Quelque temps après leur retour, les chasseurs tinrent à nouveau conseil. Il était temps de trouver un habitat pour l’hiver, et on discuta avec animation : fallait-il descendre vers le sud retrouver l’ancien campement, ou monter vers le nord à la recherche de lieux nouveaux ?

Le père d’Apuluk déclara alors : « Comme vous le savez, il y a beaucoup de Norrois dans le sud. Peut-être la rumeur du meurtre de Grimur et Rane leur parviendra-t-elle, et peut-être nombre d’entre eux ne comprendront-ils pas pourquoi les Inuit ont tué les deux frères. Nous souhaitons vivre en paix avec tous. C’est pourquoi je propose que nous partions vers le nord où nous ne rencontrerons pas d’étrangers. »

Aucun des chasseurs ne le contredit. Tous préféraient éviter d’éventuelles hostilités avec les Norrois. Et par ailleurs c’était très excitant d’aller à la recherche de nouveaux territoires de chasse. On se mit d’accord pour quitter le plus rapidement possible l’estivage et naviguer le long de la côte, vers ce nord si attirant.

 

Cette nuit-là, Narua, Leiv et Apuluk s’étaient couchés dans la grande tente familiale.

« Tu viens avec nous vers le nouveau campement d’hiver, Leiv ? » demanda Apuluk.

« Oui, bien sûr, je viens. »

« Mais tu ne veux plus jamais retourner parmi ceux de ton peuple ? » Narua leva la tête et dévisagea Leiv, curieuse.

« Ceux de mon peuple, c’est tous les humains, répondit-il. Par ailleurs, j’ai eu une idée. »

« Quelle idée ? »

« Avez-vous déjà entendu parler des deux pays nommés Markland et Vinland par les Norrois ? »

Narua hocha la tête. « On en a entendu parler avant toi, dit-elle, parce qu’il en est question dans nos vieilles légendes. Ce sont les pays où habitent les erqitdlit. »

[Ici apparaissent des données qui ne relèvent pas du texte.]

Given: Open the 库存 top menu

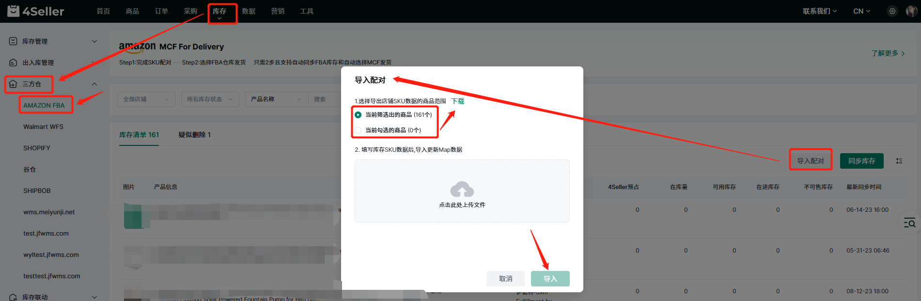Looking at the screenshot, I should 219,11.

« Oui, je sais. Et cela m’a fait penser qu’il n’était peut-être pas nécessaire de naviguer pendant des jours et des jours pour y aller. Les Inuit ont forcément visité ces pays-là, sinon ils ne pourraient pas en parler. »

Leiv se redressa et regarda ses amis, plein d’enthousiasme. « Je crois que les Inuit ont été poussés vers le Groenland, depuis le Markland et le Vinland, il y a très longtemps. Si d’ici on part vers le nord et que l’on continue à voyager dans la même direction, je crois qu’on arrive à un endroit où les pays se divisent. Peut-être la mer que nous connaissons n’est-elle qu’une gigantesque baie. Peut-être que depuis l’extrémité de cette baie, on peut à nouveau avancer en traîneau, suivre une côte inconnue vers le sud, pour un jour se retrouver au Markland. »

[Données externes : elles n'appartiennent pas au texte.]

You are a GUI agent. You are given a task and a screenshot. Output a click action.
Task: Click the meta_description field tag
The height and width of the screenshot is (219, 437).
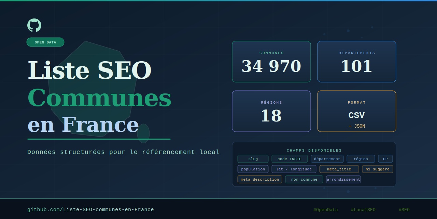(x=260, y=179)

Apuluk soupira, avec un sourire résigné. « On voit qu’il y a encore beaucoup de norrois en toi, dit-il, parce qu’une idée aussi farfelue ne surgirait jamais de la tête d’un Inuk. Qu’est-ce que tu veux faire dans ces pays-là ? »

Leiv le regarda, surpris. « Ce que je veux ? Eh, bien, je ne me suis pas vraiment posé la question. Mais ce serait amusant de voir s’il est possible d’y aller sans naviguer. »

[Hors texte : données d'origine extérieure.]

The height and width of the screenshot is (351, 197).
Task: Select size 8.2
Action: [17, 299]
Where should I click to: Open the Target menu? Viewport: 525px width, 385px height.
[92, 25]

Intimidée, Narua tripota la peau de renne qui couvrait son ventre.

« Si tu fais un tel voyage, dit-elle, je te suis. Parce que sans une fille avec toi, tu n’arriverais jamais à tenir en bon état tes habits de peaux. »

Apuluk s’étira sous ses peaux à lui. « Vous êtes vraiment bizarres tous les deux, soupira-t-il. Mais si vous partez, il vaut mieux que j’aille avec vous, histoire de vous surveiller. »

Leiv se rallongea. Il ferma les yeux et s’endormit bientôt. Et ses rêves se gorgèrent d’aventures vécues au cours d’un voyage incroyablement long à travers un pays totalement inconnu.